__Directive__.
Copy out word for word everything in the net radiation passage from "# Definition" down to "et al. 1998).".

__Source passage__.
== == ==
# Definition

Net radiation is an input variable of the potential evapotranspiration equation formulated by Penman (1948).

"Net radiation is the difference between incoming and outgoing radiation of both short and long wavelengths. It is the balance between the energy absorbed, reflected and emitted by the earth's surface or the difference between the incoming net shortwave and the net outgoing longwave radiation. Net radiation is normally positive during the daytime and negative during the nighttime. The total daily value for net radiation is almost always positive over a period of 24 hours, except in extreme conditions at high latitudes" (Allen et al. 1998).
== == ==
__Dataset section__.
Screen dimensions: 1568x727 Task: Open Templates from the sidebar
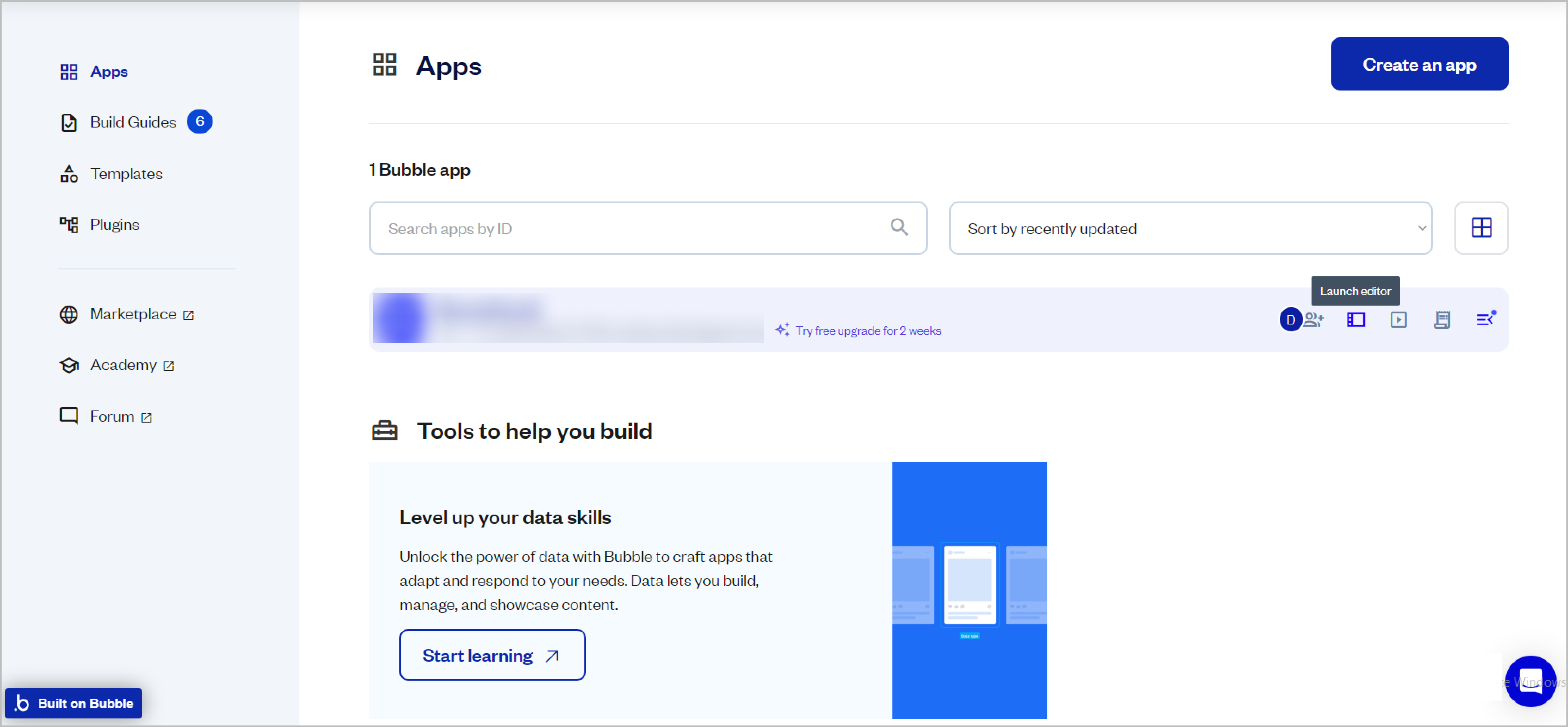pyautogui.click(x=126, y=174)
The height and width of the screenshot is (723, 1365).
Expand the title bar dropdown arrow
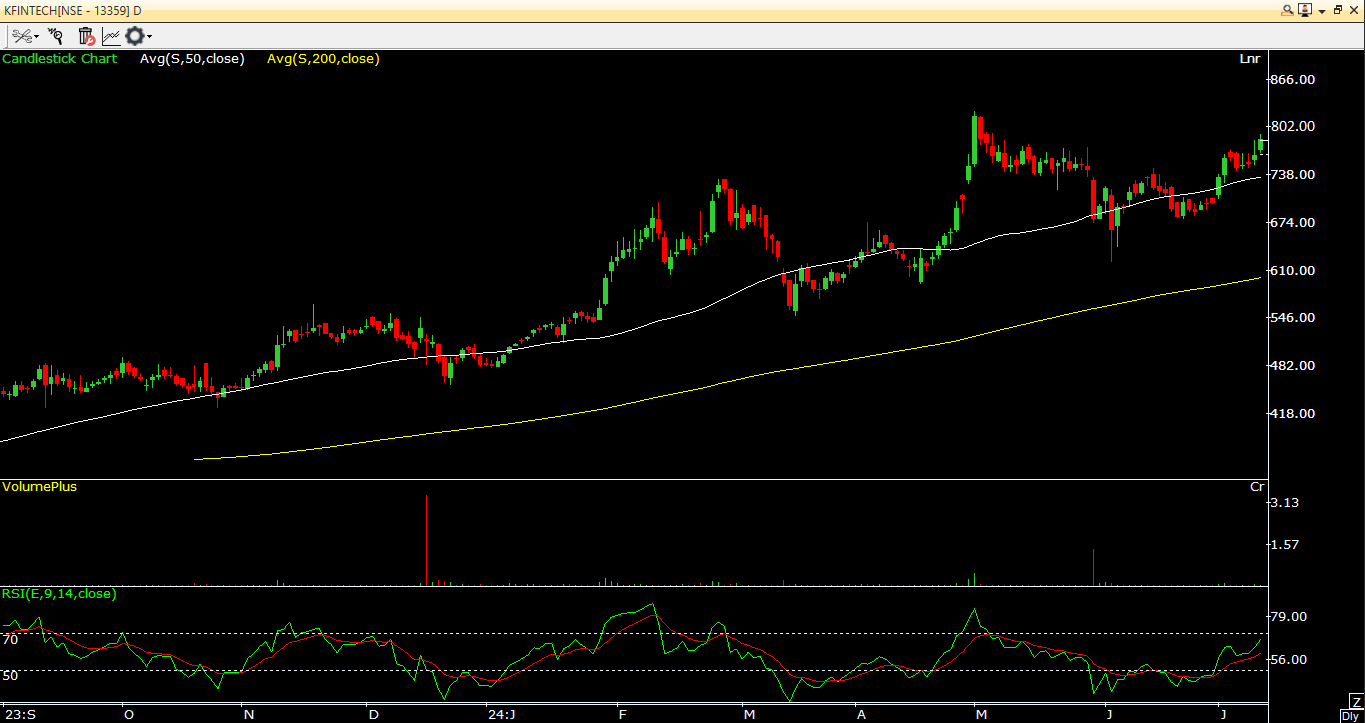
== == ==
__Exercise result__.
# Definition

Net radiation is an input variable of the potential evapotranspiration equation formulated by Penman (1948).

"Net radiation is the difference between incoming and outgoing radiation of both short and long wavelengths. It is the balance between the energy absorbed, reflected and emitted by the earth's surface or the difference between the incoming net shortwave and the net outgoing longwave radiation. Net radiation is normally positive during the daytime and negative during the nighttime. The total daily value for net radiation is almost always positive over a period of 24 hours, except in extreme conditions at high latitudes" (Allen et al. 1998).